43 And Laban answereth and saith unto Jacob, 'The daughters [are] my daughters, and the sons my sons, and the flock my flock, and all that thou art seeing [is] mine; and to my daughters — what do I to these to-day, or to their sons whom they have born?
Toen antwoordde Laban en zeide tot Jakob: Deze dochters zijn mijn dochters, en deze zonen zijn mijn zonen, en deze kudde is mijn kudde, ja, al wat gij ziet, dat is mijn; en wat zoude ik aan deze mijn dochteren heden doen? of aan haar zonen, die zij gebaard hebben?
44 and now, come, let us make a covenant, I and thou, and it hath been for a witness between me and thee.'
Nu dan, kom, laat ons een verbond maken, ik en gij, dat het tot een getuigenis zij tussen mij en tussen u!
45 And Jacob taketh a stone, and lifteth it up [for] a standing pillar;
Toen nam Jakob een steen, en hij verhoogde die, tot een opgericht teken.
46 and Jacob saith to his brethren, 'Gather stones,' and they take stones, and make a heap; and they eat there on the heap;
En Jakob zeide tot zijn broederen: Vergadert stenen! En zij namen stenen, en maakten een hoop; en zij aten aldaar op dien hoop.
47 and Laban calleth it Jegar-Sahadutha; and Jacob hath called it Galeed.
En Laban noemde hem Jegar-Sahadutha; maar Jakob noemde denzelven Gilead.

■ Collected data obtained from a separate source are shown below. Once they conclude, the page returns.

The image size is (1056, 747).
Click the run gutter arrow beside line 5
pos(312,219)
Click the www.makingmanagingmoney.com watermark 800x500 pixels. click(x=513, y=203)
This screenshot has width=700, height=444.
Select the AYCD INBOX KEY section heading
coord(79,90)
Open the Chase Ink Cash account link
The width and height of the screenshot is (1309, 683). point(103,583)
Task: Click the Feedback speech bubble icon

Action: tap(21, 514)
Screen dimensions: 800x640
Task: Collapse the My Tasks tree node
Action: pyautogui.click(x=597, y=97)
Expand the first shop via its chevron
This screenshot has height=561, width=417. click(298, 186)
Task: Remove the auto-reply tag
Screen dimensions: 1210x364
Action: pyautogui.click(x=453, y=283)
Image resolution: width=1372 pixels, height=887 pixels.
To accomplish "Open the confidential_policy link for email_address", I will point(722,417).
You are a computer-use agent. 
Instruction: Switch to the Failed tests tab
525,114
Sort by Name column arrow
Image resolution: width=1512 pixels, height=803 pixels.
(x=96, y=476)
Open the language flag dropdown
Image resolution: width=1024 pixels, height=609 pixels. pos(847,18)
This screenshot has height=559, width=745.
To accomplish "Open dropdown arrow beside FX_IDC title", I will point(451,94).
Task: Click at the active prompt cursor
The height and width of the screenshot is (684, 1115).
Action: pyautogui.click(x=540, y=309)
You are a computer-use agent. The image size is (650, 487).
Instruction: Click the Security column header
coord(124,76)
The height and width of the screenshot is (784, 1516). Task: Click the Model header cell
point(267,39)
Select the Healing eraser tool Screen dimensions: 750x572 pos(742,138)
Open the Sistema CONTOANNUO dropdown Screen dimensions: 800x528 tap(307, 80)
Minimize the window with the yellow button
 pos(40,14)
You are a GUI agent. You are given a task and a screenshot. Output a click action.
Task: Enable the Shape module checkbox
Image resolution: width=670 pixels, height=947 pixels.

48 And Laban saith, 'This heap [is] witness between me and thee to-day;' therefore hath he called its name Galeed;
Toen zeide Laban: Deze hoop zij heden een getuige tussen mij en tussen u! Daarom noemde men zijn naam Gilead,
49 Mizpah also, for he said, 'Jehovah doth watch between me and thee, for we are hidden one from another;
En Mizpa; omdat hij zeide: Dat de HEERE opzicht neme tussen mij en tussen u, wanneer wij de een van den ander zullen verborgen zijn!
50 if thou afflict my daughters, or take wives beside my daughters — there is no man with us — see, God [is] witness between me and thee.'
Zo gij mijn dochteren beledigt, en zo gij vrouwen neemt boven mijn dochteren, niemand is bij ons; zie toe, God zal getuige zijn tussen mij en tussen u!
51 And Laban saith to Jacob, 'Lo, this heap, and lo, the standing pillar which I have cast between me and thee;
Laban zeide voorts tot Jakob: Zie, daar is deze zelfde hoop, en zie, daar is dit opgericht teken, hetwelk ik opgeworpen heb tussen mij en tussen u;
52 this heap [is] witness, and the standing pillar [is] witness, that I do not pass over this heap unto thee, and that thou dost not pass over this heap and this standing pillar unto me — for evil;
Deze zelfde hoop zij getuige, en dit opgericht teken zij getuige, dat ik tot u voorbij deze hoop niet komen zal, en dat gij tot mij, voorbij deze hoop en dit opgericht teken, niet komen zult ten kwade!
53 the God of Abraham and the God of Nahor, doth judge between us — the God of their father,' and Jacob sweareth by the Fear of his father Isaac.
De God van Abraham, en de God van Nahor, de God huns vaders richte tussen ons! En Jakob zwoer bij de Vreze zijn vaders Izaks.
54 And Jacob sacrificeth a sacrifice in the mount, and calleth to his brethren to eat bread, and they eat bread, and lodge in the mount;
Toen slachtte Jakob een slachting op dat gebergte, en hij nodigde zijn broederen, om brood te eten; en zij aten brood, en vernachtten op dat gebergte.
55 and Laban riseth early in the morning, and kisseth his sons and his daughters, and blesseth them; and Laban goeth on, and turneth back to his place.
En Laban stond des morgens vroeg op, en kuste zijn zonen, en zijn dochteren, en zegende hen; en Laban trok heen, en keerde weder tot zijn plaats.